→ **TEXT**
9.11.4 Periodic Compensation Payments
Last amended: Effect of periodic compensation payments on a person's pension
Periodic compensation payments paid to a pensioner, who becomes entitled to receive a compensation affected pension (CAP) after the event that gave rise to the person's entitlement to compensation, are directly deducted on a dollar for dollar basis from the rate of CAP paid to the pensioner. This dollar for dollar deduction occurs after any existing reduction in payability arising out of the income/assets tests. It should be noted that Part IIIC rules only apply where the person who receives compensation has not yet reached pension age.
Periodic compensation payments treated as ordinary income
If a person receives periodic compensation payments and was in receipt of a CAP at the time of the event that gave rise to the person's entitlement to compensation, the Part IIIC compensation recovery provisions provide that the periodic compensation payments are to be treated as ordinary income, rather than as a direct deduction. For this concession to apply, the person must:
- be eligible for the compensation payment during the periodic payments period (including backdated eligibility), and
- be receiving a CAP payment at the time of the event.
Where a person receives a lump sum compensation payment based on arrears of periodic compensation payments, the income test applies as if the lump sum is not received, with the periodic payments on which the lump sum is based being assessed over the period in which the entitlement to those periodic payments arose. (Link to Rate Calculator SCH6-E4).
Effect of periodic compensation payments on partner receiving CAP
Section 59TA VEA
SCH6-E3A VEA
If a person's periodic compensation payments reduce their CAP to nil, and the person's partner is receiving a CAP, the excess amount (if any) by which the daily rate of periodic compensation payable to the person exceeds the daily maximum basic rate [glossary:(:]MBR[glossary:):] of the CAP, is treated as ordinary income of the person's partner. That is, the excess compensation amount is added to the partner's half of the couple's combined ordinary income for the purposes of the pension assessment under the income and assets test.

→ **INFORMATION SHOWN**
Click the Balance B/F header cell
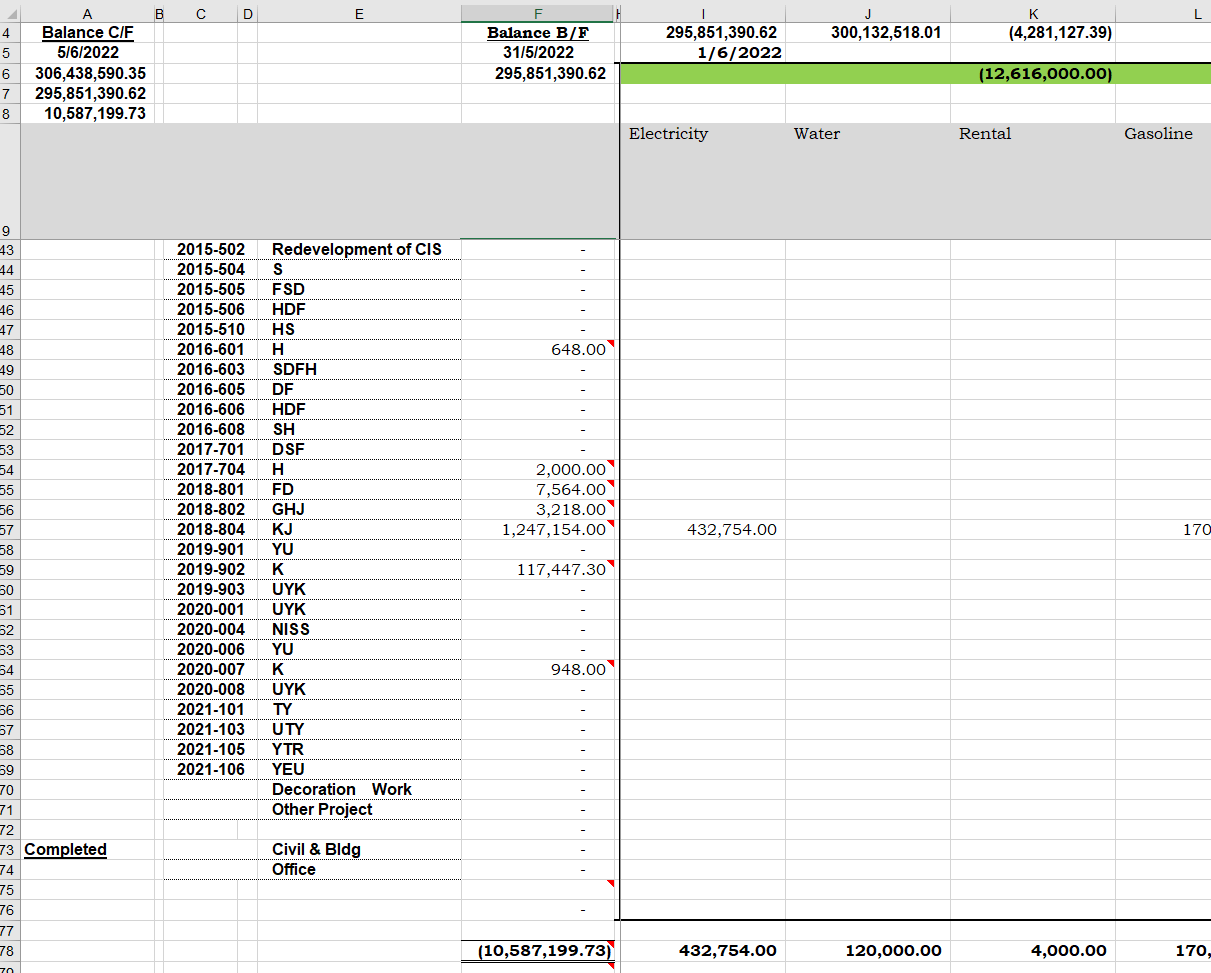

→ **WRITTEN TASKS**
1. According to the text on periodic compensation payments, when does the dollar for dollar deduction from the rate of CAP take place?
2. From the compensation payments text, return the part that opens with the words containing "9.11.4 Periodic Compensation" and closes with "reached pension age.".

→ **ANSWER LIST**
1. It takes place after any existing reduction in payability arising out of the income/assets tests.

2.
9.11.4 Periodic Compensation Payments
Last amended: Effect of periodic compensation payments on a person's pension
Periodic compensation payments paid to a pensioner, who becomes entitled to receive a compensation affected pension (CAP) after the event that gave rise to the person's entitlement to compensation, are directly deducted on a dollar for dollar basis from the rate of CAP paid to the pensioner. This dollar for dollar deduction occurs after any existing reduction in payability arising out of the income/assets tests. It should be noted that Part IIIC rules only apply where the person who receives compensation has not yet reached pension age.